Indeed, and we are losing the present, overlooking things happening right where we live, eat, pray and work. Is it futile to speculate about an election three years out? Consider the retweet that Ron Fournier at National Journal sent recently: “2005 Tweet RT @thedailybeast: Poll: Clinton Popular in Iowa http://thebea.st/Jv26UT #cheatsheet.” Three years later, in 2008, Hillary Clinton placed third in the Democratic caucuses. Perhaps the futility does not deter the Sunday talk shows, the print pundits and media mavens because speculation is easy, melodramatic and without repercussions. A fluff-fest evades the serious conversations we should be having now — about the here and now.
In 1858, Abraham Lincoln said, “If we could first know where we are, and whither we are tending, we could then better judge what to do, and how to do it.” I would like to take a modest look at where we are, and whither we are tending.
We come at issues from different frameworks. But in the complex of our beliefs, we share many values — some mundane (garbage should be picked up), some almost spiritual (“I want to fly like an eagle”). Getting to those shared values requires consideration and deliberation, not the knee-jerk put-downs, labels, insults and dismissals that pass for “discussion” these days. Name-calling Pope Francis doesn’t change the facts he observed (trickle-down economics doesn’t work and hurts the poor and middle class); ad hominem vitriol doesn’t alter the truth that income inequality results from unjust ideologies. You don’t have to be a cleric to see where we are, and you don’t have to be president to embrace hope and change.
Barack Obama was elected on the theme of change; he ran on a platform to change the ways of Washington because he understands that we are changing as a nation on a daily basis. Cynicism will not stop the changes, but it may prevent us from choosing the best paths to change.

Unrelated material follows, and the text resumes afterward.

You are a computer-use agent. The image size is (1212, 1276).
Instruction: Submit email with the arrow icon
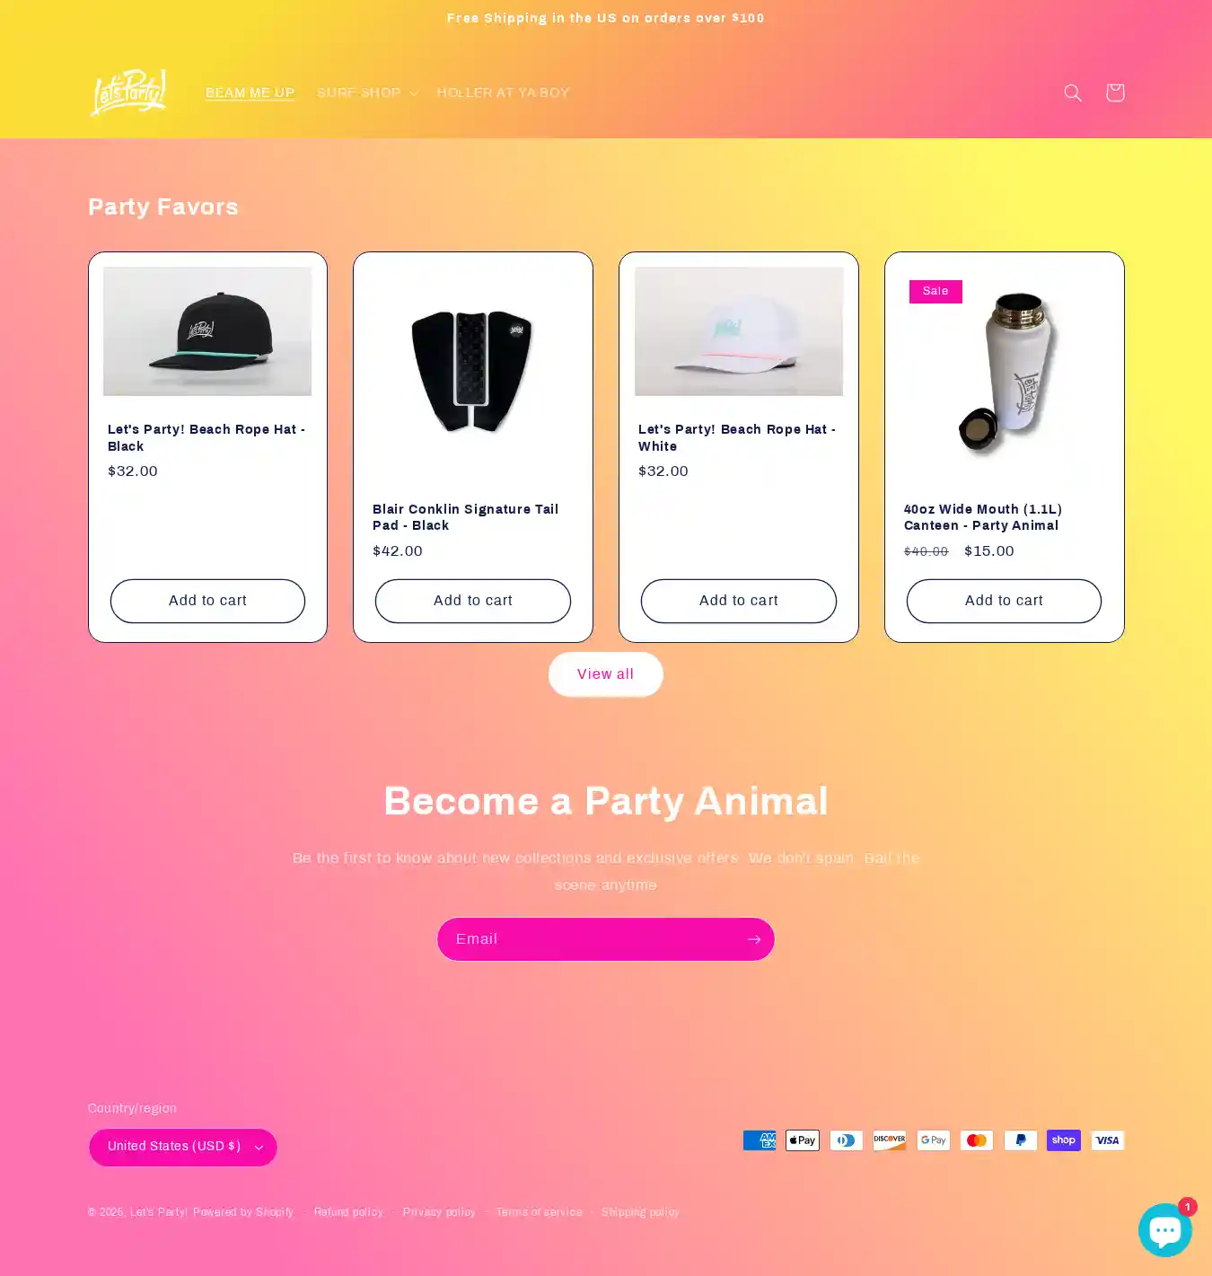(x=753, y=939)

If we are to know where we are, we must pay attention. Just this month, President Obama gave a major speech declaring that he would devote the rest of his time in office to reducing income inequality. But no national dialogue emerged because the media did not engage with his proposals. The speech generated little discussion on the Sunday talk shows — most dismissing it with waves of cynicism.

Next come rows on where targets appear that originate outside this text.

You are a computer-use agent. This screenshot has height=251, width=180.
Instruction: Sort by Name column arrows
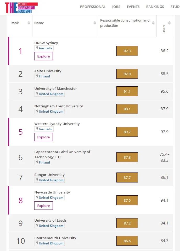[95, 23]
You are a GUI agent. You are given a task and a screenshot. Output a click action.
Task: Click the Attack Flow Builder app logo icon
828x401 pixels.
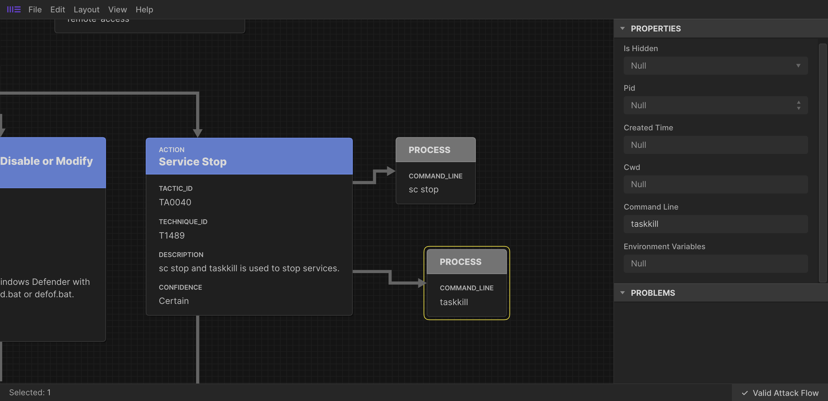[14, 9]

American viewers were treated to views like, “Obama focused on income inequality to divert attention from Obamacare.” Did any moderator frame Obama’s speech by acknowledging the facts? Not from what I read or saw.

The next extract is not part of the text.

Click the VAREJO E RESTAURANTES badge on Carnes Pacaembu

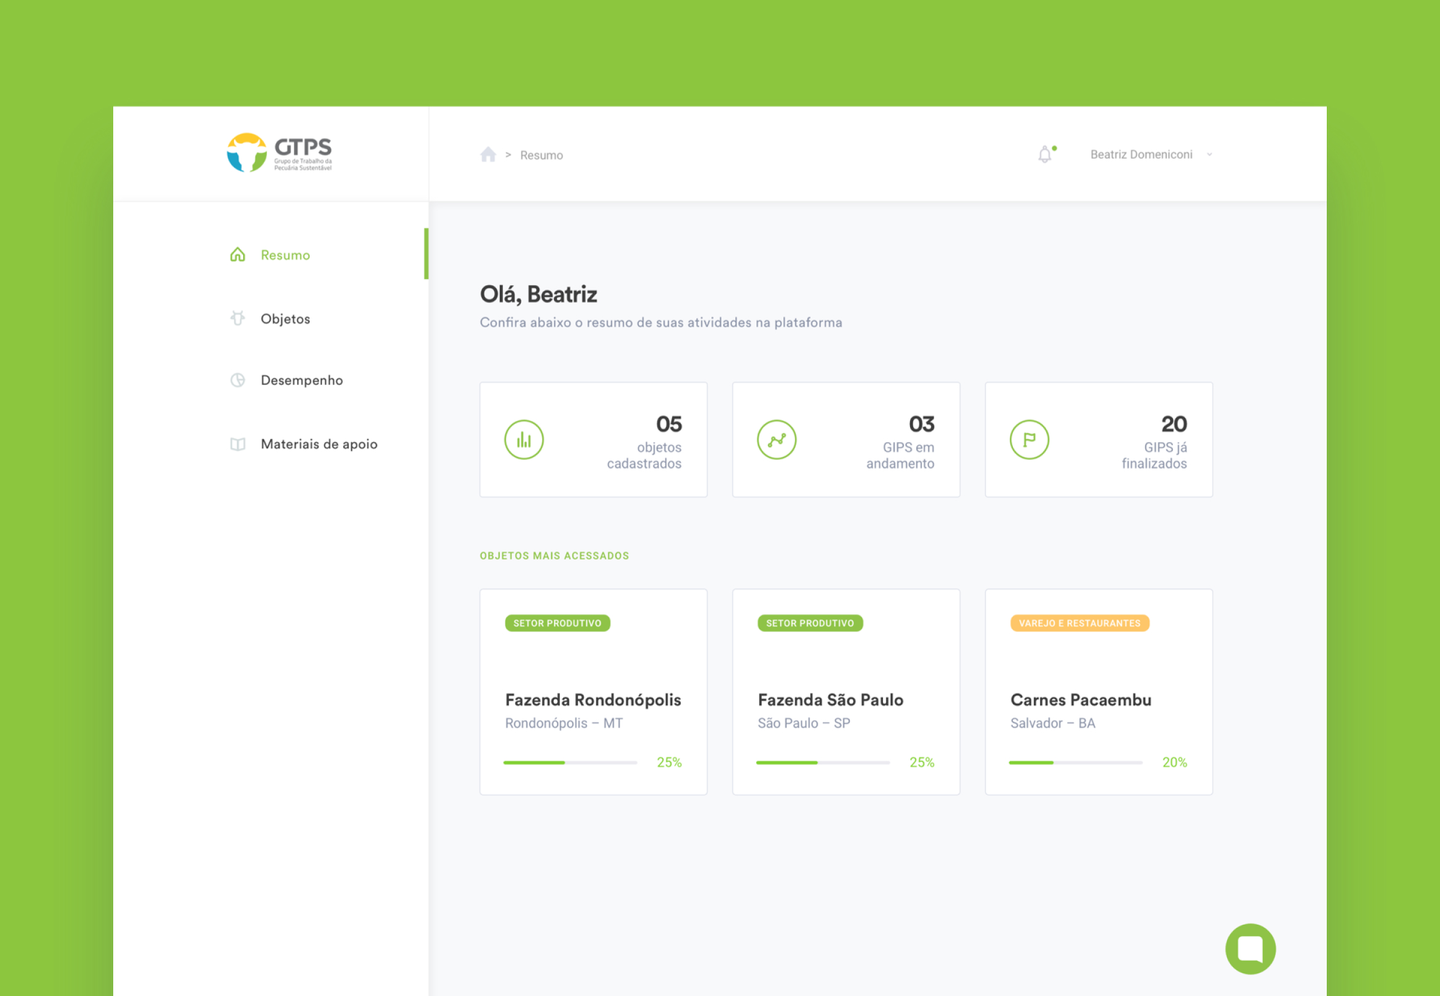[1079, 622]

In the “this is old stuff again” commentary on Obama’s plan, was there any acknowledgement that, since 1980, the upper one percent’s ownership of the nation’s entire wealth increased from 10 to 20 percent? This financial windfall for the already fortunate wasn’t due to individual enterprise, but to government handouts: tax breaks and the like. This has been going on for three decades. Our basic ideals are at stake here, and we’re not giving them anywhere near the attention we’re giving 2016.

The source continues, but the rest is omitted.